357 4, 357 6, 357 30, 357 61, H01L 29161, H01L 2714
Patent
active
047439491
DESCRIPTION:
BRIEF SUMMARY
BACKGROUND OF THE INVENTION
The present invention relates to an optical-electronic device with at least one infrared radiation-sensitive optical-electronic transducer which conducts or emits infrared radiation.
Optical-electronic thermal imaging cameras are known in which a multitude of infrared sensitive sensors are arranged in the focal plane of lens configuration for infrared radiation, a each of the sensors producing an electric signal relative to the intensity of prevailing infrared radiation. The totality of the electrical signals thus gained, amplified and, if necessary, corrected makes it possible to interpret the heat image, e.g., making it visible to the human eye. Previously, numerous individual sensors for detecting heat images were arranged in a one- or two-dimensional array or field. The most sensitive of these prior arrays exhibit a hybrid arrangement: The individual sensors are positioned on a chip consisting of a narrow-gap semiconductor material. The required electronic circuit configurations for amplifying and multiplexing the electric signals are configured on a second silicon chip. A separate electric connection is required between each sensor and the circuit configuration on the silicon chip, which is very impractical for a larger number of sensors and limits the number of sensors to be combined in one array. So so-called focal plane arrays are described in the periodic conference reports Proc. SPIE, Soc. Opt.

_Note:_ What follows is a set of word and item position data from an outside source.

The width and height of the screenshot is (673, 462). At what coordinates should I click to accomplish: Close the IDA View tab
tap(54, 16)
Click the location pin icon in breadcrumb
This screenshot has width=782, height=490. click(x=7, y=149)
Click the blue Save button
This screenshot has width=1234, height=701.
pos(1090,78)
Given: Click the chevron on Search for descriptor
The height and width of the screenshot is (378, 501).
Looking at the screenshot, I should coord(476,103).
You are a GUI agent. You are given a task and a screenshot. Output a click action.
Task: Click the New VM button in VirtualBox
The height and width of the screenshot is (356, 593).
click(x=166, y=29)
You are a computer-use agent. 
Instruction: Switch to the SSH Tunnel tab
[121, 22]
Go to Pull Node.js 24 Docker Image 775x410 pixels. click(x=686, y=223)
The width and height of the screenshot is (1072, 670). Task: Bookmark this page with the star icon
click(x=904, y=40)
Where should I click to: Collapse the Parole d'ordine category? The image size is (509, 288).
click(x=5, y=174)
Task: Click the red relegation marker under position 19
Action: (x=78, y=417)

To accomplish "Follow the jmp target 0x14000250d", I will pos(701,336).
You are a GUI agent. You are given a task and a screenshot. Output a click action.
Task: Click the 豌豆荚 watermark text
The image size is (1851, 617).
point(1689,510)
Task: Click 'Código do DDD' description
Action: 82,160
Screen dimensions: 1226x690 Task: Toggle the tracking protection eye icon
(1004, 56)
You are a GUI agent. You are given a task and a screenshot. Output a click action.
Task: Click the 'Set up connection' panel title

Engineering, vol. 409 (1983), and earlier ones and elsewhere.
It is the goal and function of the current invention to create an optical-electronic device of the type described above which, instead of a relatively complicated hybrid configuration, has a considerably simplified monolithic configuration, enabling it, e.g., to integrate an increased number of infrared sensors or infrared-radiation emitting diodes within one device.
SUMMARY OF THE INVENTION
The present optical-electronic device is characterized by the fact that on one semiconductor substrate, with the help of at least one intermediate layer, grown epitaxially on the substrate, an additional semiconductor layer is grown epitaxially from a narrow-gap semiconductor, that into this narrow-gap semiconductor layer the optical-electronic transducer is integrated, and that the intermediate layer at each of its interfaces with the semiconductor substrate and with the narrow-gap semiconductor layer there are lattice constants which lie between or close to those of the semiconductor substrate or, respectively, those of the narrow-gap semiconductor layers.
Thus, as a result of the invention, it is now possible to connect through epitaxy a narrow-gap semiconductor layer and a semiconductor substrate with significantly different lattice constants into a monolithic electronic device with the aid of at least one intermediate layer. It has been shown that by choosing the right type of intermediate layer, an epitaxial connection of the intermediate layer with the semiconductor substrate and with the narrow-gap semiconductor layer is also possible when the lattice constants of each of the adjoining materials do not exactly correspond.
The intermediate layer can be appropriately constructed out of two or more partial intermediate layers with varying lattice constants in such a way that at each of the interfaces of adjoining layers--including the semiconductor substrate and the narrow-gap semiconductor layer--the lattice constants of the various materials differ only insignificantly from one another.
In the case of another useful design of the device of the invention, the intermediate layer consists of a mixed crystal whose composition is gradually altered over the thickness of the intermediate layer in such a way that the intermediate layer at its interfaces to the semiconductor substrate and to the narrow-gap semiconductor layer exhibits lattice constants which are close to the lattice constants of the semiconductor substrate or, respectively, to the narrow-gap semiconductor layer.